Weatherford has begun firing employees and said it had targeted a reduction of 5,000, mostly in the Western Hemisphere, by the end of the first quarter. Then on Thursday morning’s conference call the company added another 3,000 employees to the reduction, bringing the total job losses to 8,000 by the end of June. The company’s chief financial officer said that Weatherford’s headcount will be less than 50,000 by the end of the year, compared with a total of around 67,000 at the end of 2013.
Weatherford is the second major services firm to announce big cuts in employees. The sector’s largest company, Schlumberger Ltd. (NYSE: SLB) said in January that it would chop 9,000 jobs. Neither Halliburton Co. (NYSE: HAL) nor Baker Hughes Inc. (NYSE: BHI) have referred to job cuts, probably due to the proposed merger between the two. Once (or if) the merger is completed, job cuts are virtually certain to follow.

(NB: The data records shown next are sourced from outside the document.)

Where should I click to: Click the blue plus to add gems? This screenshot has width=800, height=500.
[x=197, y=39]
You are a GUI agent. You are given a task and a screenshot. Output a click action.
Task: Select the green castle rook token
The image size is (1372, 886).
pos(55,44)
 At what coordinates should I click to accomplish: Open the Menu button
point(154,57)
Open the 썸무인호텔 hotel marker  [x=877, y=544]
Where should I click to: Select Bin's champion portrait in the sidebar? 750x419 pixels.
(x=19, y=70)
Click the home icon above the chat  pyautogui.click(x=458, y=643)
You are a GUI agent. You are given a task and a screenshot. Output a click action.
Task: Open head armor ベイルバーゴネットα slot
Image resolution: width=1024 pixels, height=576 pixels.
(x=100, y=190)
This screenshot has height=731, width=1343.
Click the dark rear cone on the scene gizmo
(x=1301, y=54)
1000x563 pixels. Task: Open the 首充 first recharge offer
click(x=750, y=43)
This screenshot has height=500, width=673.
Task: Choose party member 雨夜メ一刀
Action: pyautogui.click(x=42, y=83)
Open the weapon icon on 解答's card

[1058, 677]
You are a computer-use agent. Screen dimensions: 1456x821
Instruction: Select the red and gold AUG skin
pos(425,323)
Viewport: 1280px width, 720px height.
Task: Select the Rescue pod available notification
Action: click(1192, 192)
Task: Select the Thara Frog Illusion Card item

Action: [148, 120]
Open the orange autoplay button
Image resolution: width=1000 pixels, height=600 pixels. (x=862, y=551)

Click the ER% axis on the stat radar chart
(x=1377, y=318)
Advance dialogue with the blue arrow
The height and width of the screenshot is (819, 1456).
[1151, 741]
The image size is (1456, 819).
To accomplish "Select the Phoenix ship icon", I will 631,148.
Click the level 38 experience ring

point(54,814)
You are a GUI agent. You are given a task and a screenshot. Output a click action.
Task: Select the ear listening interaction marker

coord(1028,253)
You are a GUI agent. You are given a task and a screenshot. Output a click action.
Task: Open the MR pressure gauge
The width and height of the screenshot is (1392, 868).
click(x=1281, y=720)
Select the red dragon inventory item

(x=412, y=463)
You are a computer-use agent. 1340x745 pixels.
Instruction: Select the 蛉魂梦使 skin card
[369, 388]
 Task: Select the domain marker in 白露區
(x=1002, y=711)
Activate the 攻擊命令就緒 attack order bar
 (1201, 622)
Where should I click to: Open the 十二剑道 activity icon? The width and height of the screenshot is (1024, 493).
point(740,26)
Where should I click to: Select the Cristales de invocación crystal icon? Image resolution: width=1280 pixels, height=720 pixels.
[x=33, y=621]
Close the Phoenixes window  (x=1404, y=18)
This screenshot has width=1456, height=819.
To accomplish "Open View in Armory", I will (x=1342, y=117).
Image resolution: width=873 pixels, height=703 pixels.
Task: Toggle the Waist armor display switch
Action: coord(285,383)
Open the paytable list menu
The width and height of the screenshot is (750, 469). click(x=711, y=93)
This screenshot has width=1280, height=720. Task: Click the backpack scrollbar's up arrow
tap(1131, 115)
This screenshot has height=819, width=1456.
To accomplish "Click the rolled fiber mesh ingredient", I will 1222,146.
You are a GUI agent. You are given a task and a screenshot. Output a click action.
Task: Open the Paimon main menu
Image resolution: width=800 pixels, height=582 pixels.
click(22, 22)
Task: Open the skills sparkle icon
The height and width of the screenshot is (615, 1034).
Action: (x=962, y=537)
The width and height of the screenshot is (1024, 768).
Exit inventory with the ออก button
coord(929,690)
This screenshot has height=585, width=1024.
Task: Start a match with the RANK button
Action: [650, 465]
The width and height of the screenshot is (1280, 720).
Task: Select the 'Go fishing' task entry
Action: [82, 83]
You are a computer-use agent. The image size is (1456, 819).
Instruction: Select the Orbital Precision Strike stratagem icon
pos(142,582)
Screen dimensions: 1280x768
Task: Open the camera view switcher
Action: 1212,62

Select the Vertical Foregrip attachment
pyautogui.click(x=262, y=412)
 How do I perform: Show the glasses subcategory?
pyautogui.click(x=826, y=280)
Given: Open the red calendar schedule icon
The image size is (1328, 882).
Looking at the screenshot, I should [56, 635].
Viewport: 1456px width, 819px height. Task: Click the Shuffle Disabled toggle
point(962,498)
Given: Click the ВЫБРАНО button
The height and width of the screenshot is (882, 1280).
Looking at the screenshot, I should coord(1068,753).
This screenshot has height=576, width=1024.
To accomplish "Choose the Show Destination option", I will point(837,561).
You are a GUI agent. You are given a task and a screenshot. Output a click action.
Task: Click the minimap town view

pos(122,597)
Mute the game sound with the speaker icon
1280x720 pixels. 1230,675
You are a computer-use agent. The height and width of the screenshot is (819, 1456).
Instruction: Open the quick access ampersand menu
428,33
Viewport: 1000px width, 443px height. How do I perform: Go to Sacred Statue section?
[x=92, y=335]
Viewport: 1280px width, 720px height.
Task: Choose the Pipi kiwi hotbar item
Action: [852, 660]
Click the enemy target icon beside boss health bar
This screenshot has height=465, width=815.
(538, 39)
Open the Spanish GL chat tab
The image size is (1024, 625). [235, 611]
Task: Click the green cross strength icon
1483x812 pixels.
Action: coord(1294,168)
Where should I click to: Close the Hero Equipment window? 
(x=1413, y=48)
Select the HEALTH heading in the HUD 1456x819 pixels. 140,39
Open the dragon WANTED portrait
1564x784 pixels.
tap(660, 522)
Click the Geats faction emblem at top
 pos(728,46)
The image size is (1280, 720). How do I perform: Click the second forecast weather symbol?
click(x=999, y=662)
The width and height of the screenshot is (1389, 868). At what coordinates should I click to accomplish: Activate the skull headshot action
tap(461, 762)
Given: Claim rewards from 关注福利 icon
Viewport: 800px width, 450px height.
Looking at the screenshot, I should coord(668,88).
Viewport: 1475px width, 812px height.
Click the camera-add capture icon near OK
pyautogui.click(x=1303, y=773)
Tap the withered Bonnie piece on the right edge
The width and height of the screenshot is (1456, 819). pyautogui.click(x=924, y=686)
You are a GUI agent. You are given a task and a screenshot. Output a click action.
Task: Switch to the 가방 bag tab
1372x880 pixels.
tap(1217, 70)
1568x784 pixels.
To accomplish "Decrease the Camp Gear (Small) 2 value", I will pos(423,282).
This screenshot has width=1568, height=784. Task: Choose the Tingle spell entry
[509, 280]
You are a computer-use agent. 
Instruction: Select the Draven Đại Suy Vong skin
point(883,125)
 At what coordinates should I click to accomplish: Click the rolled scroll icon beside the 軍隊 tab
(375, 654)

ALSO READ: 5 Ways to Play the Oil Price Plunge
In its monthly report on job cuts, Challenger, Gray & Christmas attributed 21,322 lost jobs directly to the sharp decline in crude oil prices. That is a full 40% of the jobs lost in January down to tumbling crude oil prices.
Weatherford’s stock traded up nearly 5% Thursday morning, at $11.74 in a 52-week range of $9.40 to $24.88. Nothing like a massive layoff to boost stock prices.